What is Quality by Design (QbD)? It’s an approach to pharmaceutical product development, where an objective is defined prior to starting the process and quality is instilled before manufacturing.
Risk assessment and management are a priority and are used as the basis for process control. This can help to:
- Shorten development times
- Improve manufacturing quality
- Further assure safety and efficacy of pharmaceutical products
While it takes more time at the beginning of a process, it allows for less stop-and-start along the rest of the development journey. Quality is implemented directly into the workflow, taking into account how the product’s characteristics may change or be affected throughout the process.
Read on for three facts about QbD that may be of interest to students in a quality assurance and quality control program.
It Prevents Sub-Standard Products from Being Created
As you will learn in your quality control courses, testing for chemical changes helps to ensure that products meet high quality standards.
What is Quality by Test (QbT)? Quality by Test (QbT) preceded QbD. With QbT, the product is manufactured, then tested, then it is determined whether or not the product meets standards. If it doesn’t, the manufacturing process is started all over again.
With QbD, a quality target product profile is determined first, then risk and data assessment take place to determine what could affect the product along the manufacturing process.
After manufacturing has started, Process Analytical Technology (PAT) is used to monitor the product throughout manufacturing. By taking care of risk assessment ahead of time, quality is implemented into the process from the beginning. This prevents many sub-standard products from being made at all, rather than removing them after they’ve been made.

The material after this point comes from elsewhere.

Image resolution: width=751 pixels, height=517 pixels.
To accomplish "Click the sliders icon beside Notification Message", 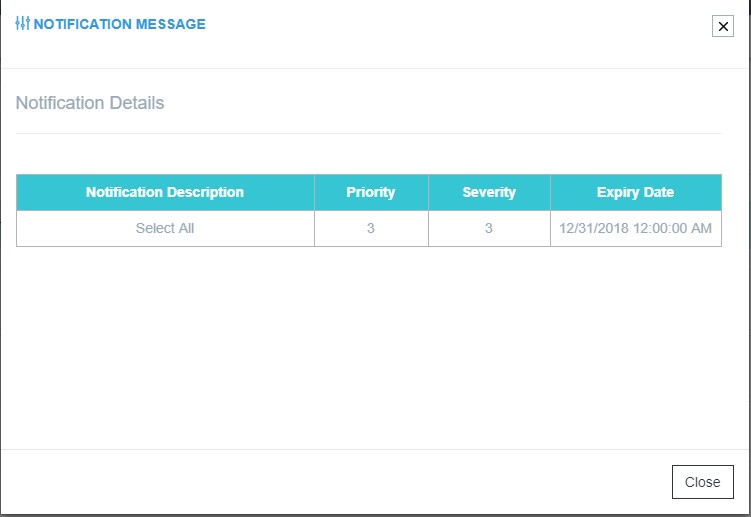I will click(23, 24).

As pharmaceuticals progress and products become more complicated, this more comprehensive, data-driven approach will further lower the risk of unsafe products being sent to market.
It Offers Risk-Based as Opposed to Empirical Quality Assurance and Quality Control
The risk-based approach of QbD contrasts with the reliance on empirical evidence of QbT. By focusing only on observation of results, fewer opportunities are taken to ensure that mistakes are avoided in QbT.

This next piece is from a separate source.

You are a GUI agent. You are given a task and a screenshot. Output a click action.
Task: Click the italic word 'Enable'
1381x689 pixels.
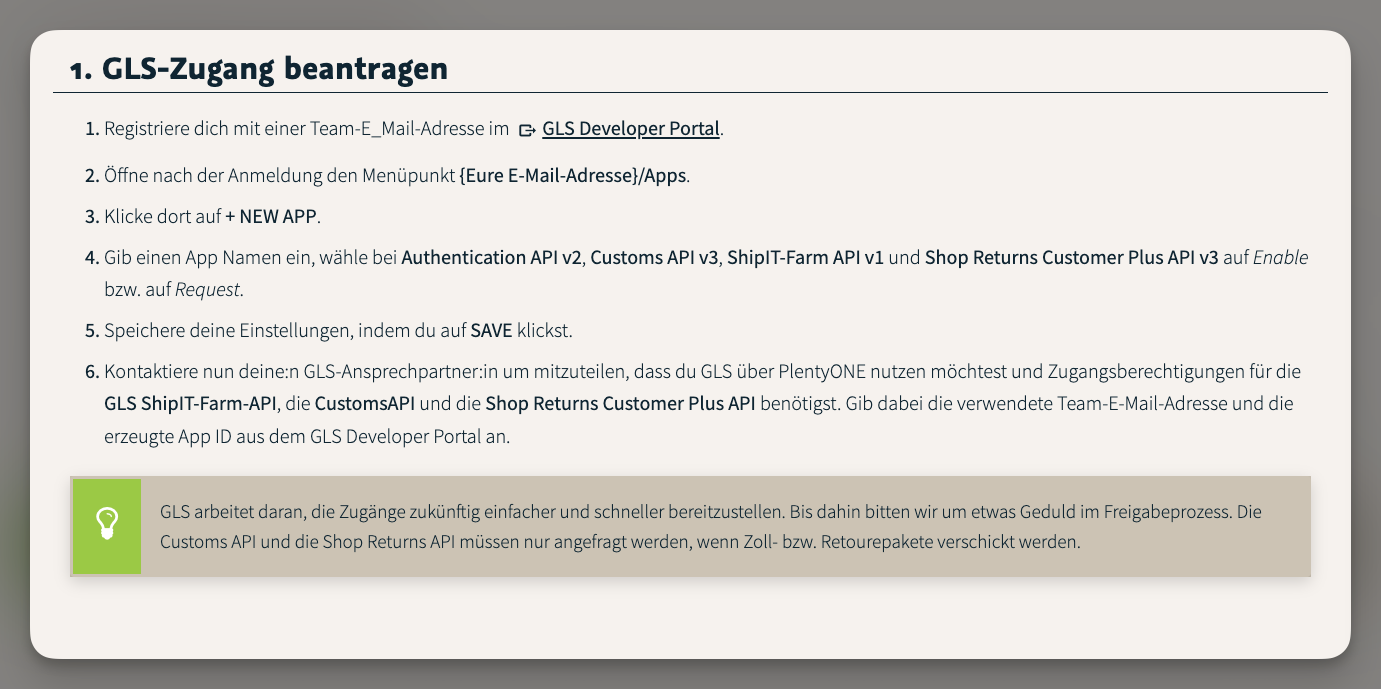(x=1280, y=258)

QbD maintains observation of results, in particular using PAT, but doesn’t simply rely on product testing after the fact.
Critical Quality Attributes are taken into account with QbD to determine what chemical, physical, and biological attributes need to be monitored and measured continually, to guard the quality of the products. This means that quality assurance and quality control is improving as a field, with better methods to safeguard and protect patients from any potential harmful errors in drug development.
It’s an Upfront Investment in Quality Assurance and Quality Control Procedures
QbD is an upfront investment in drug development. With this method more time, money, and resources are required for a drug before it has even begun manufacturing. However, if these resources are invested up front, less of them will be required later in the process.
It also increases efficiency of workflow, meaning that the drug can ultimately be finished earlier on than it would have without this approach. So, it’s also an investment in efficiency, hopefully decreasing the cost and time needed to manufacture the product.